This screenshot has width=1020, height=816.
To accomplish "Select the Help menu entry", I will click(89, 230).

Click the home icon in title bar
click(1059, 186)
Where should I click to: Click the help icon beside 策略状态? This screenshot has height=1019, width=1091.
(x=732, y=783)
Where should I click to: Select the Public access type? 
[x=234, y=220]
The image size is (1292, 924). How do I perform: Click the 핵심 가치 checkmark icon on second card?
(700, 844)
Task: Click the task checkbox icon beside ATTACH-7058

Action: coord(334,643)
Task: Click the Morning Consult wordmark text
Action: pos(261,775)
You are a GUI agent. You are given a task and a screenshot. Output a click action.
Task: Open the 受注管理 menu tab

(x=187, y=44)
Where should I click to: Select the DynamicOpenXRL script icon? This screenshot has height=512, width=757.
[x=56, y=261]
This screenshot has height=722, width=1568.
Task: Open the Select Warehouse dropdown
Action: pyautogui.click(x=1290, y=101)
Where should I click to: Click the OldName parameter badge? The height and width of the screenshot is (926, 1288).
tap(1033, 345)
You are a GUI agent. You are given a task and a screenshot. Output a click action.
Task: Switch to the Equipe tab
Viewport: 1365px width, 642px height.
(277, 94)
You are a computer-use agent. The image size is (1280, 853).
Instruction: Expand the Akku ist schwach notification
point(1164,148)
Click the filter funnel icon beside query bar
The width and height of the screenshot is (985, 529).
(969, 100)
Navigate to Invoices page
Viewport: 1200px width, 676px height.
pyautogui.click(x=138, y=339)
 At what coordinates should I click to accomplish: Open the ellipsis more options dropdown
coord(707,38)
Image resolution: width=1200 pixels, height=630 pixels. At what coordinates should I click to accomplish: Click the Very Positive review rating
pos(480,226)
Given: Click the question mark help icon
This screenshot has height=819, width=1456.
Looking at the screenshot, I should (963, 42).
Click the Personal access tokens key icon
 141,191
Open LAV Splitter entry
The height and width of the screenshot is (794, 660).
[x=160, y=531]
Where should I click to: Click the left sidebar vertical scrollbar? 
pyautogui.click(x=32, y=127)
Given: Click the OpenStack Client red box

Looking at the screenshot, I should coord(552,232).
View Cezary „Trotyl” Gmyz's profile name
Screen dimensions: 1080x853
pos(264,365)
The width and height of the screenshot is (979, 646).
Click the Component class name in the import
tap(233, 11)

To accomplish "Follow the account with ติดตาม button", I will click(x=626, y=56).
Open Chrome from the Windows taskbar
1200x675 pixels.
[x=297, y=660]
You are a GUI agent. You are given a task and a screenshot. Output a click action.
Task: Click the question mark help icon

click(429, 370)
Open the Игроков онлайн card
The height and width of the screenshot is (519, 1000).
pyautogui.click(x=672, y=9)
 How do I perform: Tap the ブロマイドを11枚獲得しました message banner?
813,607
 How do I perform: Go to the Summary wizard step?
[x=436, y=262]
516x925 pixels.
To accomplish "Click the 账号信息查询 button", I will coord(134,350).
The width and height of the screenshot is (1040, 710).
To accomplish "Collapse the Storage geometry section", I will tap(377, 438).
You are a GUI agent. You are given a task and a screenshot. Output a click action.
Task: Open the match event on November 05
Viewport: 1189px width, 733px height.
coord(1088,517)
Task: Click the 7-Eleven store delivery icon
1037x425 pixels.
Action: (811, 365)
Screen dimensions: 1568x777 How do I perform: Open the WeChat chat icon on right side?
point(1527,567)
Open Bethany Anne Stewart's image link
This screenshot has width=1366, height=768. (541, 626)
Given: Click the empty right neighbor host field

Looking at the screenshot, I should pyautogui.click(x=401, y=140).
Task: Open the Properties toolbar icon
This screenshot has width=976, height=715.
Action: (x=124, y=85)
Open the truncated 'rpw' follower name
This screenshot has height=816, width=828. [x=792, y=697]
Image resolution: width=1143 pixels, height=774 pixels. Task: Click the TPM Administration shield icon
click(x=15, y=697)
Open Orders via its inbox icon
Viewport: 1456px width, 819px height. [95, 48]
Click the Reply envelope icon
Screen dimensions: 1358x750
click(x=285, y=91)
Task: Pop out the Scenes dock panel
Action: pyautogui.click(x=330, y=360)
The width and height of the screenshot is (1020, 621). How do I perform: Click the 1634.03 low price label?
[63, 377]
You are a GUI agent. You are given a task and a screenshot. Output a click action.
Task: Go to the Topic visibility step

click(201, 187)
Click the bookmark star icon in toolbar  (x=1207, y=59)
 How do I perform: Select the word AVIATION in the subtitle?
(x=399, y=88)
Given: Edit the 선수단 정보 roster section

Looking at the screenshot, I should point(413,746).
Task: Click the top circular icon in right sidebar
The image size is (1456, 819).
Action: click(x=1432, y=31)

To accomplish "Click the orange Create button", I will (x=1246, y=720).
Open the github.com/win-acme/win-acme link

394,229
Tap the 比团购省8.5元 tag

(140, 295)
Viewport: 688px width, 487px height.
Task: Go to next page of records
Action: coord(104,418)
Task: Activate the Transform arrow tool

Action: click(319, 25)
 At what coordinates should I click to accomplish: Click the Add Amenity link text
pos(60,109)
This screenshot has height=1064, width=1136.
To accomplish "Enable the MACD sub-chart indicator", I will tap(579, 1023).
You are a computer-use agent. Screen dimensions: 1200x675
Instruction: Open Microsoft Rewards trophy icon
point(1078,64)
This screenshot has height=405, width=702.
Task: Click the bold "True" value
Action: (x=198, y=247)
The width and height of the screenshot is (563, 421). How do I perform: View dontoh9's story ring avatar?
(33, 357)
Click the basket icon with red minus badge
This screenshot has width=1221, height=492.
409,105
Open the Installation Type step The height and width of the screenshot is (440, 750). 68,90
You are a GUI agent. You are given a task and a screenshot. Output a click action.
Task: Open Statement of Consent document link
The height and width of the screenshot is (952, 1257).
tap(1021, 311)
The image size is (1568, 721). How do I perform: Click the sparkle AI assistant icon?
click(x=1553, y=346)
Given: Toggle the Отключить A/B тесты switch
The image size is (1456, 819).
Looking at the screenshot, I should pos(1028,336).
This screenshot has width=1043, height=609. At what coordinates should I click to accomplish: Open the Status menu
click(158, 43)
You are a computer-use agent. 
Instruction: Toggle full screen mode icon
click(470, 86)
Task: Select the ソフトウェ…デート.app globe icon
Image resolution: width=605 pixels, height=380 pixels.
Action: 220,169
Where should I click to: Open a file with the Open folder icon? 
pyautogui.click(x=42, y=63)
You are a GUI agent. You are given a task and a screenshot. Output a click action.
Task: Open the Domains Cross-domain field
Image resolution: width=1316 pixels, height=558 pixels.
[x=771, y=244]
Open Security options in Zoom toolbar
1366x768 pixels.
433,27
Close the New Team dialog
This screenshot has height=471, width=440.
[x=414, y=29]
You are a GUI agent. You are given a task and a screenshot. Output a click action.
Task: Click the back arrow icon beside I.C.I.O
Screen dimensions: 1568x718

Given task:
Reproduce all of the material above verbatim, from the first line to the last, without altering anything.

Response to this task:
This screenshot has width=1020, height=816.
To accomplish "Select the Help menu entry", I will click(89, 230).

Click the home icon in title bar
click(1059, 186)
Where should I click to: Click the help icon beside 策略状态? This screenshot has height=1019, width=1091.
(x=732, y=783)
Where should I click to: Select the Public access type? 
[x=234, y=220]
The image size is (1292, 924). How do I perform: Click the 핵심 가치 checkmark icon on second card?
(700, 844)
Task: Click the task checkbox icon beside ATTACH-7058

Action: coord(334,643)
Task: Click the Morning Consult wordmark text
Action: pos(261,775)
You are a GUI agent. You are given a task and a screenshot. Output a click action.
Task: Open the 受注管理 menu tab

(x=187, y=44)
Where should I click to: Select the DynamicOpenXRL script icon? This screenshot has height=512, width=757.
[x=56, y=261]
This screenshot has height=722, width=1568.
Task: Open the Select Warehouse dropdown
Action: pyautogui.click(x=1290, y=101)
Where should I click to: Click the OldName parameter badge? The height and width of the screenshot is (926, 1288).
tap(1033, 345)
You are a GUI agent. You are given a task and a screenshot. Output a click action.
Task: Switch to the Equipe tab
Viewport: 1365px width, 642px height.
(277, 94)
You are a computer-use agent. The image size is (1280, 853).
Instruction: Expand the Akku ist schwach notification
point(1164,148)
Click the filter funnel icon beside query bar
The width and height of the screenshot is (985, 529).
(969, 100)
Navigate to Invoices page
Viewport: 1200px width, 676px height.
pyautogui.click(x=138, y=339)
 At what coordinates should I click to accomplish: Open the ellipsis more options dropdown
coord(707,38)
Image resolution: width=1200 pixels, height=630 pixels. At what coordinates should I click to accomplish: Click the Very Positive review rating
pos(480,226)
Given: Click the question mark help icon
This screenshot has height=819, width=1456.
Looking at the screenshot, I should (963, 42).
Click the Personal access tokens key icon
 141,191
Open LAV Splitter entry
The height and width of the screenshot is (794, 660).
[x=160, y=531]
Where should I click to: Click the left sidebar vertical scrollbar? 
pyautogui.click(x=32, y=127)
Given: Click the OpenStack Client red box

Looking at the screenshot, I should coord(552,232).
View Cezary „Trotyl” Gmyz's profile name
Screen dimensions: 1080x853
pos(264,365)
The width and height of the screenshot is (979, 646).
Click the Component class name in the import
tap(233, 11)

To accomplish "Follow the account with ติดตาม button", I will click(x=626, y=56).
Open Chrome from the Windows taskbar
1200x675 pixels.
[x=297, y=660]
You are a GUI agent. You are given a task and a screenshot. Output a click action.
Task: Click the question mark help icon

click(429, 370)
Open the Игроков онлайн card
The height and width of the screenshot is (519, 1000).
pyautogui.click(x=672, y=9)
 How do I perform: Tap the ブロマイドを11枚獲得しました message banner?
813,607
 How do I perform: Go to the Summary wizard step?
[x=436, y=262]
516x925 pixels.
To accomplish "Click the 账号信息查询 button", I will coord(134,350).
The width and height of the screenshot is (1040, 710).
To accomplish "Collapse the Storage geometry section", I will tap(377, 438).
You are a GUI agent. You are given a task and a screenshot. Output a click action.
Task: Open the match event on November 05
Viewport: 1189px width, 733px height.
coord(1088,517)
Task: Click the 7-Eleven store delivery icon
1037x425 pixels.
Action: (811, 365)
Screen dimensions: 1568x777 How do I perform: Open the WeChat chat icon on right side?
point(1527,567)
Open Bethany Anne Stewart's image link
This screenshot has width=1366, height=768. (541, 626)
Given: Click the empty right neighbor host field

Looking at the screenshot, I should pyautogui.click(x=401, y=140).
Task: Open the Properties toolbar icon
This screenshot has width=976, height=715.
Action: (x=124, y=85)
Open the truncated 'rpw' follower name
This screenshot has height=816, width=828. [x=792, y=697]
Image resolution: width=1143 pixels, height=774 pixels. Task: Click the TPM Administration shield icon
click(x=15, y=697)
Open Orders via its inbox icon
Viewport: 1456px width, 819px height. [95, 48]
Click the Reply envelope icon
Screen dimensions: 1358x750
click(x=285, y=91)
Task: Pop out the Scenes dock panel
Action: pyautogui.click(x=330, y=360)
The width and height of the screenshot is (1020, 621). How do I perform: Click the 1634.03 low price label?
[63, 377]
You are a GUI agent. You are given a task and a screenshot. Output a click action.
Task: Go to the Topic visibility step

click(201, 187)
Click the bookmark star icon in toolbar  (x=1207, y=59)
 How do I perform: Select the word AVIATION in the subtitle?
(x=399, y=88)
Given: Edit the 선수단 정보 roster section

Looking at the screenshot, I should point(413,746).
Task: Click the top circular icon in right sidebar
The image size is (1456, 819).
Action: click(x=1432, y=31)

To accomplish "Click the orange Create button", I will (x=1246, y=720).
Open the github.com/win-acme/win-acme link

394,229
Tap the 比团购省8.5元 tag

(140, 295)
Viewport: 688px width, 487px height.
Task: Go to next page of records
Action: coord(104,418)
Task: Activate the Transform arrow tool

Action: click(319, 25)
 At what coordinates should I click to accomplish: Click the Add Amenity link text
pos(60,109)
This screenshot has height=1064, width=1136.
To accomplish "Enable the MACD sub-chart indicator", I will tap(579, 1023).
You are a computer-use agent. Screen dimensions: 1200x675
Instruction: Open Microsoft Rewards trophy icon
point(1078,64)
This screenshot has height=405, width=702.
Task: Click the bold "True" value
Action: (x=198, y=247)
The width and height of the screenshot is (563, 421). How do I perform: View dontoh9's story ring avatar?
(33, 357)
Click the basket icon with red minus badge
This screenshot has width=1221, height=492.
409,105
Open the Installation Type step The height and width of the screenshot is (440, 750). 68,90
You are a GUI agent. You are given a task and a screenshot. Output a click action.
Task: Open Statement of Consent document link
The height and width of the screenshot is (952, 1257).
tap(1021, 311)
The image size is (1568, 721). How do I perform: Click the sparkle AI assistant icon?
click(x=1553, y=346)
Given: Toggle the Отключить A/B тесты switch
The image size is (1456, 819).
Looking at the screenshot, I should pos(1028,336).
This screenshot has width=1043, height=609. At what coordinates should I click to accomplish: Open the Status menu
click(158, 43)
You are a computer-use agent. 
Instruction: Toggle full screen mode icon
click(470, 86)
Task: Select the ソフトウェ…デート.app globe icon
Image resolution: width=605 pixels, height=380 pixels.
Action: 220,169
Where should I click to: Open a file with the Open folder icon? 
pyautogui.click(x=42, y=63)
You are a GUI agent. You are given a task and a screenshot. Output a click action.
Task: Open the Domains Cross-domain field
Image resolution: width=1316 pixels, height=558 pixels.
[x=771, y=244]
Open Security options in Zoom toolbar
1366x768 pixels.
433,27
Close the New Team dialog
This screenshot has height=471, width=440.
[x=414, y=29]
You are a GUI agent. You are given a task and a screenshot. Output a click action.
Task: Click the back arrow icon beside I.C.I.O
Screen dimensions: 1568x718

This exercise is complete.